Description of the task: Output a character-exact copy of the data, images removed.

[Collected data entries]

☆ ☆ ☆ ☆ ☆

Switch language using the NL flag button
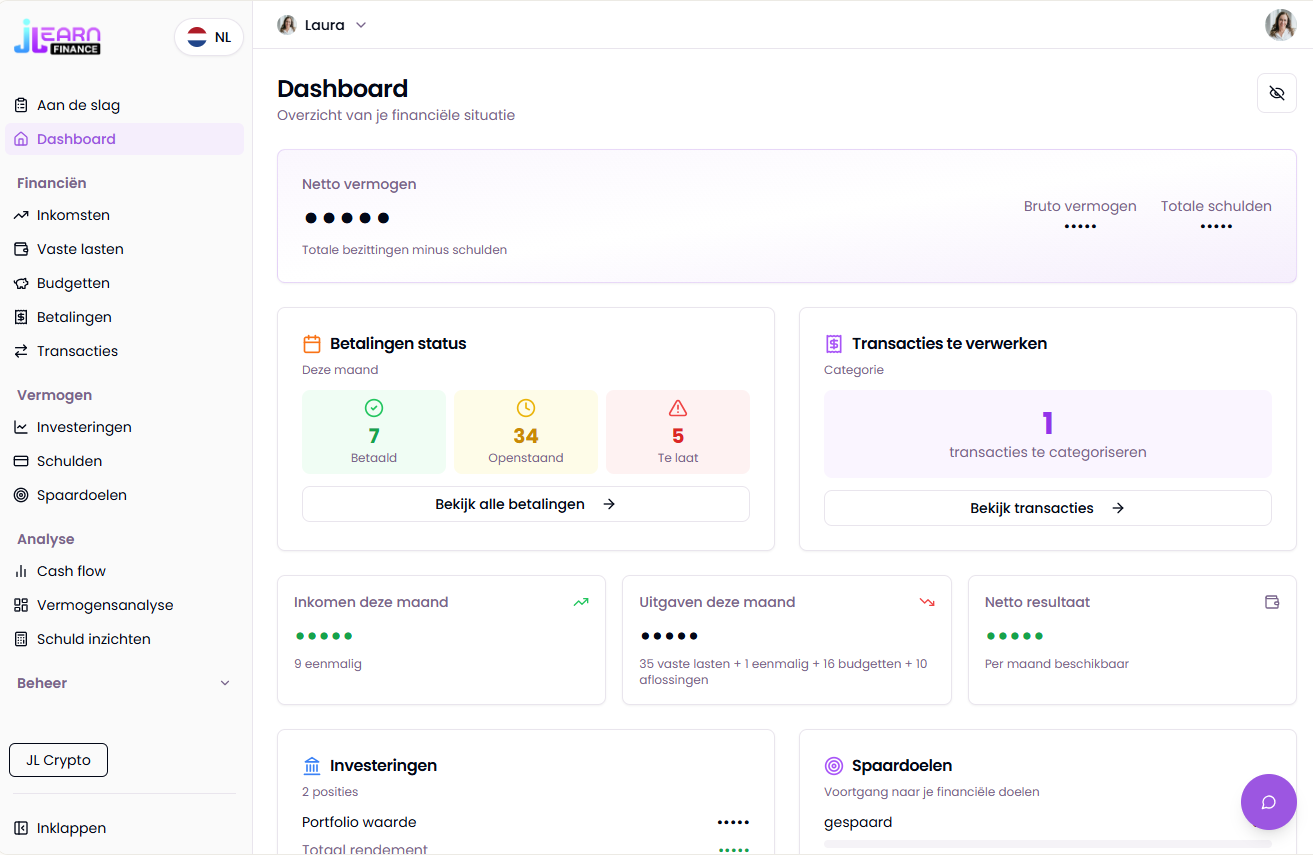 coord(209,38)
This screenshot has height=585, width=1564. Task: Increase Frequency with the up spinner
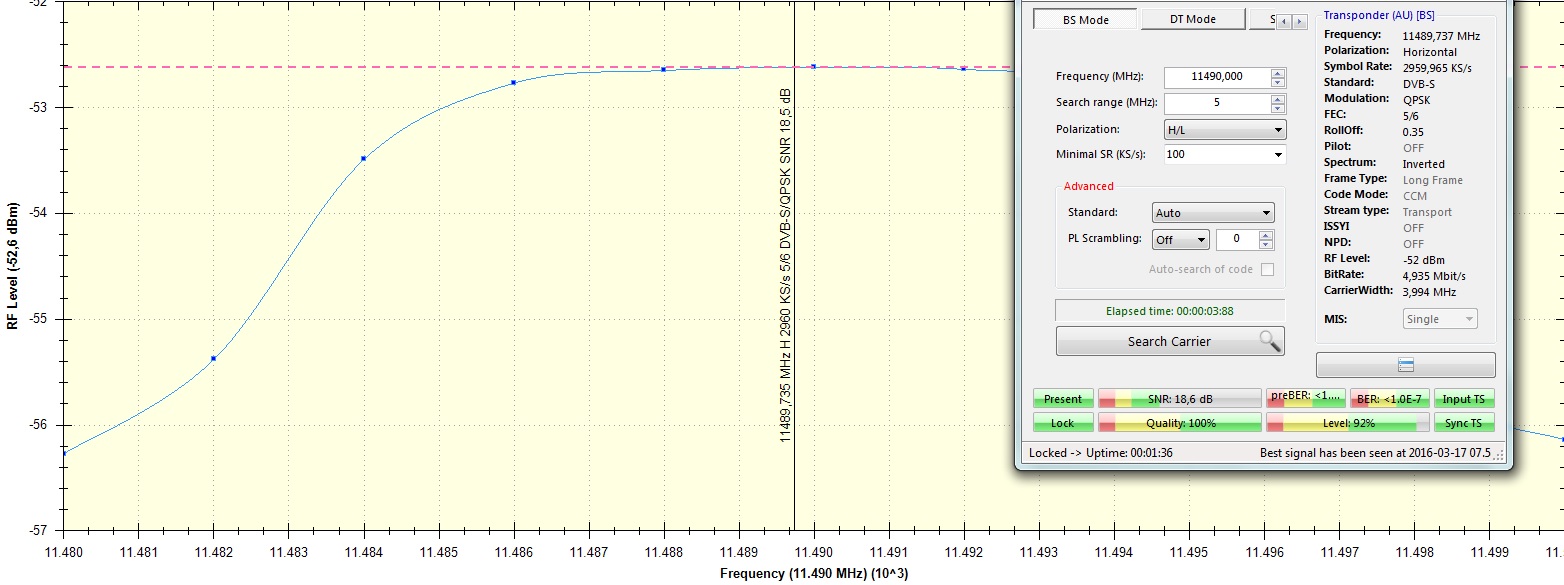tap(1278, 72)
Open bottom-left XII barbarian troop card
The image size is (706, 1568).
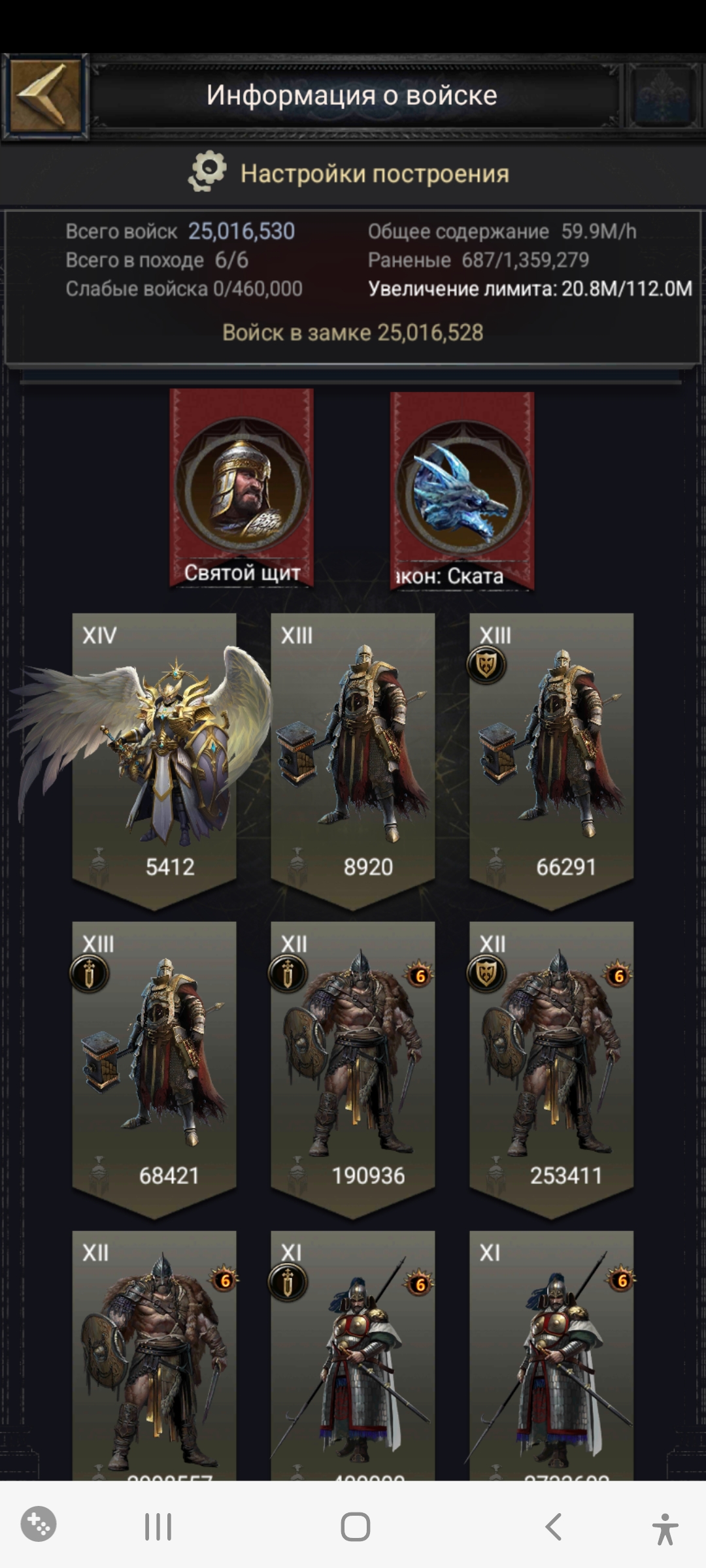pyautogui.click(x=154, y=1355)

☆ ☆ ☆ ☆ ☆

Exercise solution:
Switch language using the NL flag button
 coord(209,38)
This screenshot has height=585, width=1564. Task: Increase Frequency with the up spinner
tap(1278, 72)
Open bottom-left XII barbarian troop card
The image size is (706, 1568).
pyautogui.click(x=154, y=1355)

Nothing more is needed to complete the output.